Mapping reads to the paths in the repeat graph. (A) A read maps to a single edge. (B) A read maps to two paths, and the closest one is chosen. (C) A read may be mapped to two similar paths implying that trimming is required.

Figure 6.

Comparison of EULER-USR and Velvet using both paired reads and the same reads with mate-pair information removed (ECOLI data set). The contigs are ordered in the decreasing order of sizes and the cumulative size of x longest contigs are shown on the y-axis.

Figure 7.

Comparison of EULER-USR (threading) and Velvet. In each plot, the contigs are ordered in the decreasing order of size and the cumulative size of x longest contigs are shown on the y-axis (only contigs longer than 100 bases are shown).
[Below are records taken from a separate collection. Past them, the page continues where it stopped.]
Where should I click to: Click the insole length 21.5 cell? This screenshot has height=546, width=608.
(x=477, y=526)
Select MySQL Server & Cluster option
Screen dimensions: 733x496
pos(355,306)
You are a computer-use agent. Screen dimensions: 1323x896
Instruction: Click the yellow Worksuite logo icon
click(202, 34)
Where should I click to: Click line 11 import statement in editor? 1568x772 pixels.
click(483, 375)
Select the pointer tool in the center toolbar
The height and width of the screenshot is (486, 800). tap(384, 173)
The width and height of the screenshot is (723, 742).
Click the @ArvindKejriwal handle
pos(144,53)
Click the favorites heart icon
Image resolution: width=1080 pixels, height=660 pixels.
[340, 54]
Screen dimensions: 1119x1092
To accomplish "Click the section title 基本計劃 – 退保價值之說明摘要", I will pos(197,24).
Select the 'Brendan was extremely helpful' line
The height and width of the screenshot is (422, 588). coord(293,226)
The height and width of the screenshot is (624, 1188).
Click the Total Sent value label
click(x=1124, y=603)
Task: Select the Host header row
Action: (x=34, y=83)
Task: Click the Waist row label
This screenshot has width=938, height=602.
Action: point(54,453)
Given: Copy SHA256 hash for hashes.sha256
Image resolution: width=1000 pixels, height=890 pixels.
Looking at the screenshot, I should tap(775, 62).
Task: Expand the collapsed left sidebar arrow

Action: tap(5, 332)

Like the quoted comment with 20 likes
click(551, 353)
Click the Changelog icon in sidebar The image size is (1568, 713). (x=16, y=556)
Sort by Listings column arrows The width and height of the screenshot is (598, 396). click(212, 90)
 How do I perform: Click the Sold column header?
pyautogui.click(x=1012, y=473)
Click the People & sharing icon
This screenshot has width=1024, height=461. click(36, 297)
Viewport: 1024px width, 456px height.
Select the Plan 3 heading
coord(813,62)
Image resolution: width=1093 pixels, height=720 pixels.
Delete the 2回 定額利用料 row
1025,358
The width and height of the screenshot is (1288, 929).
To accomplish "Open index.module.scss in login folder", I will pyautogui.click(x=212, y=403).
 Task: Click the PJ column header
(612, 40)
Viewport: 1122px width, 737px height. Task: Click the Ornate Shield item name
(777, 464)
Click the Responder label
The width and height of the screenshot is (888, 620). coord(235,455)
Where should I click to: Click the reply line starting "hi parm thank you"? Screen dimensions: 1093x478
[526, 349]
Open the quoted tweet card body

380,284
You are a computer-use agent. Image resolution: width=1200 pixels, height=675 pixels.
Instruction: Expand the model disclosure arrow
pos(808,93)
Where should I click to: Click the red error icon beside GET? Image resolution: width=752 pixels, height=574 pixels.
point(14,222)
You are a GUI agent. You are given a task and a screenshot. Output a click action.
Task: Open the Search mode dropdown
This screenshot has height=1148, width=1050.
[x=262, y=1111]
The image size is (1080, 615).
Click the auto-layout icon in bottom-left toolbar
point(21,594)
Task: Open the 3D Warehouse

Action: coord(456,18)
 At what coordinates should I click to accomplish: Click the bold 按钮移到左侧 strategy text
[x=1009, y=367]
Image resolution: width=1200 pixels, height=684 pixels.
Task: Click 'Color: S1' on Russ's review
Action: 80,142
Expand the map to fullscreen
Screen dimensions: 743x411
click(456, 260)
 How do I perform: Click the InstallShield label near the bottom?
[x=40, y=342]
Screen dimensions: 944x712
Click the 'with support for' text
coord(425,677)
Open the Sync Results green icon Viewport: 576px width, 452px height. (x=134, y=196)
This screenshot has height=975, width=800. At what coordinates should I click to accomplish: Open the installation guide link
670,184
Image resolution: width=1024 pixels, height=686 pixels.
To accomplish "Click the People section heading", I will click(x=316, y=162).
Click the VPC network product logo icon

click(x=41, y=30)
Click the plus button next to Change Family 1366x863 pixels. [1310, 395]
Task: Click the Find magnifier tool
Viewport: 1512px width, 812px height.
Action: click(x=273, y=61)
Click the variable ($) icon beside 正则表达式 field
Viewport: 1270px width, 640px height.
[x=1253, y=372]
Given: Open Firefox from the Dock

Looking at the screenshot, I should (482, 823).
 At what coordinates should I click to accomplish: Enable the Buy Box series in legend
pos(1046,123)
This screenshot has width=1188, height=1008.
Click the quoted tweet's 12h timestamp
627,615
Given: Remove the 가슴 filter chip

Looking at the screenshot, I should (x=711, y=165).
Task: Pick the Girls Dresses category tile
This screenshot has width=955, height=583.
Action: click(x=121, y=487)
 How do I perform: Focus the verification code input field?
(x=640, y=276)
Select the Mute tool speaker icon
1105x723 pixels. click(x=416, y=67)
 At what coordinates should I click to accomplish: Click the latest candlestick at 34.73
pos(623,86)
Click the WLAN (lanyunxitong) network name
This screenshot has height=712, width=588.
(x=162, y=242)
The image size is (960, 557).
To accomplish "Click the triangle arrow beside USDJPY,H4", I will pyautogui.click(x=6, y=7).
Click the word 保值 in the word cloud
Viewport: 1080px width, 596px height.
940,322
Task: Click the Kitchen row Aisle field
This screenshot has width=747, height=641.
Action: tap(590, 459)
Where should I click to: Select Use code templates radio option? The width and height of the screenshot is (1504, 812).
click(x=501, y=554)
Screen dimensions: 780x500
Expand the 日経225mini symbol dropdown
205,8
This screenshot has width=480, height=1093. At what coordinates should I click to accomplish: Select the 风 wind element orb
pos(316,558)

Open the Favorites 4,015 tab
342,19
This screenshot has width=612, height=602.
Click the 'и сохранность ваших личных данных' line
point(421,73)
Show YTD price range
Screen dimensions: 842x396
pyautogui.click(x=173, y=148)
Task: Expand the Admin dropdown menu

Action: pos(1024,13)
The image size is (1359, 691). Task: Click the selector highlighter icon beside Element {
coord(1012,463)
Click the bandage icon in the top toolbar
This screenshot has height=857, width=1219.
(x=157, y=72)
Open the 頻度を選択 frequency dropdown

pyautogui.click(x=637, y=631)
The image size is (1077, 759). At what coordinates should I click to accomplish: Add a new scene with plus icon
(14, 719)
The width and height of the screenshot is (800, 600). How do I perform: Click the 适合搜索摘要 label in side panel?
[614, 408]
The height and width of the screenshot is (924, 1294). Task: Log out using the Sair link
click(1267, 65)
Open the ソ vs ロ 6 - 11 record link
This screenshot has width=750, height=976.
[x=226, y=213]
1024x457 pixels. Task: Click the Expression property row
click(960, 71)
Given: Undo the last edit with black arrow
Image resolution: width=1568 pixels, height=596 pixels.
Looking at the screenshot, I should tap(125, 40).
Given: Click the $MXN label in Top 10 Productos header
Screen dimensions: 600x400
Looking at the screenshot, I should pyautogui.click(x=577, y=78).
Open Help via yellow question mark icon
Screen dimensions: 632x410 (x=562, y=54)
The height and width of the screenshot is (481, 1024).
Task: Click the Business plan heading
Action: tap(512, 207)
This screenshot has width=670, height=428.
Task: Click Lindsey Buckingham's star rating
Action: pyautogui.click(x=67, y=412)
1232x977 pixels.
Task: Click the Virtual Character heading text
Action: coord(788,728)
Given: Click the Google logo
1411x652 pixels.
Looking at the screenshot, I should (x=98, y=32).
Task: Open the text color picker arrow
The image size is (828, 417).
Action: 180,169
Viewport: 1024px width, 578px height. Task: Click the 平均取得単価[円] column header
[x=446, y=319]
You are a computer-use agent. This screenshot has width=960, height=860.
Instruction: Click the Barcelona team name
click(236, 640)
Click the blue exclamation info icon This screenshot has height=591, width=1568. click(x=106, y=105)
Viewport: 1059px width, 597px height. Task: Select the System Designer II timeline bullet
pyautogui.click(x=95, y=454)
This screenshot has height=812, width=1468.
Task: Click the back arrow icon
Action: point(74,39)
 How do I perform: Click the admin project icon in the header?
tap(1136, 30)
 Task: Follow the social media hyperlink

See Table 3 for the choice of parameters of all programs in these plots. For all assemblies of the BAC, the locations of the contigs closest to lengths 5000, 2000, 1000, and 500 bases are shown with a “+” mark.

Figure 8.

Statistics of assembly for various read coverage (E. coli genome). The cumulative length of contigs in order of decreasing length is shown for the 1000 longest contigs. The cumulative length of contigs of the repeat graph on the genome is shown as a dashed line.